I read a beautiful poem today somewhat related to death. Tara Brach, in “Radical Acceptance,” quoted David Whyte’s words on “grief”:
“Those who will not slip beneath the still surface on the well of grief turning downward through its black water to the place we cannot breathe will never know the source from which we drink, the secret water, cold and clear, nor find in the darkness glimmering the small round coins thrown by those who wished for something else.”
Pain and grief give fabric to my life and death has given it meaning!

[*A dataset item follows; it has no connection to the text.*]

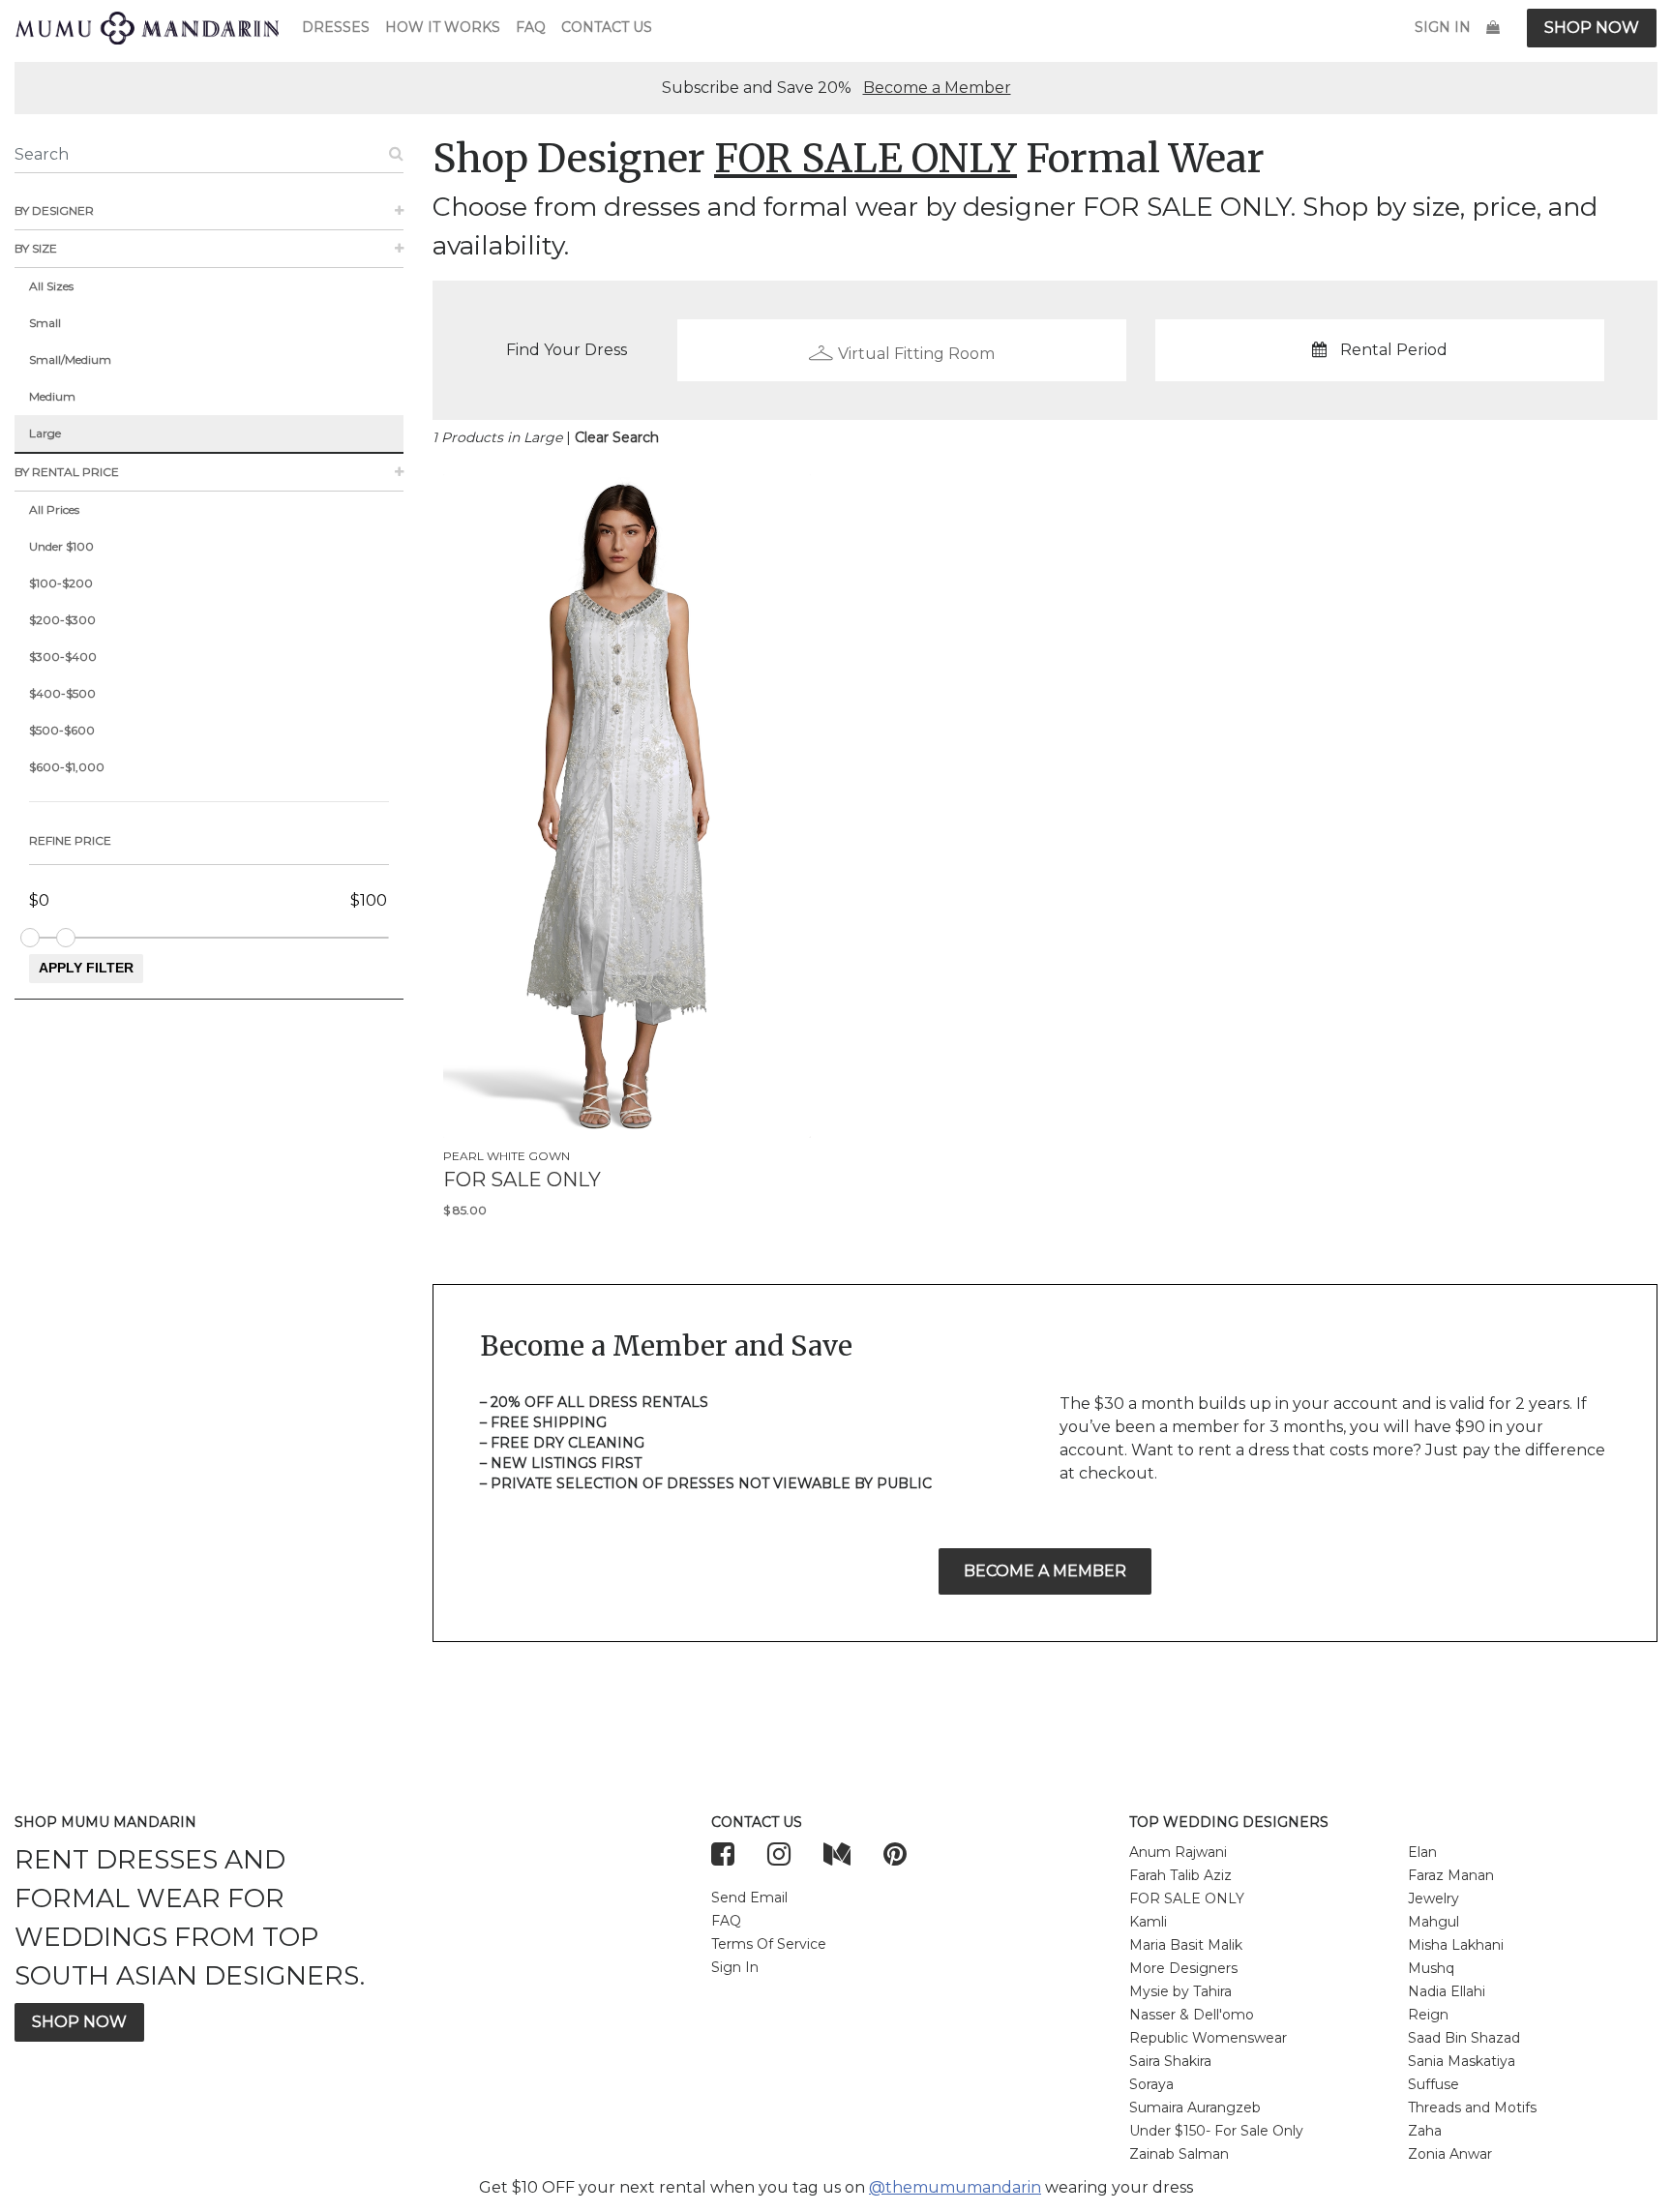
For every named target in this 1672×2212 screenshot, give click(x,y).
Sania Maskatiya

A few weeks back a friend recommended two TED-talks by Brene Brown, one on “Shame” and the other on “Vulnerability.” I’ll write about shame later, but vulnerability seems to be my issue-of-the-day. I watched the TED-talk on the subject again and it resonates even more with me today. In writing “The Dhance,” I mentioned the life kept “kicking me in the testicles” until I decided to let it all in. To do that I agreed to experience the pain as well as the joy and not to try to separate my life into cubicles, some of which I would experience and others that I would avoid. This meant making myself vulnerable. Brown says, “Connection is why we are here.” And, the only way connection can happen is if “we allow ourselves to be deeply seen.” I find myself sharing feelings, emotions and fears that I would never had the courage to talk about five years ago. Having good friends, both men and women, who will listen without judging has made it easier to be vulnerable. My greatest friend and listener was Carol, of course. She constantly encouraged me to talk about my pain, my fears and my vulnerability. Being able to verbalize my own fears gave me strength to listen to hers. This helped us deepen our connection to a level I never knew possible. Brown says that people who fully embrace vulnerability have the courage to be imperfect, the compassion to be kind to themselves and others, and the ability to make deep connections because they dare to be authentic. She concludes that while vulnerability is the core of shame, fear and the struggle for self-worthiness, it is also the birth place for joy, creativity, belonging and love. I thank God that life left me no choice but to experience my vulnerability throughout Carol’s illness. It was both a source of great sadness and of great love.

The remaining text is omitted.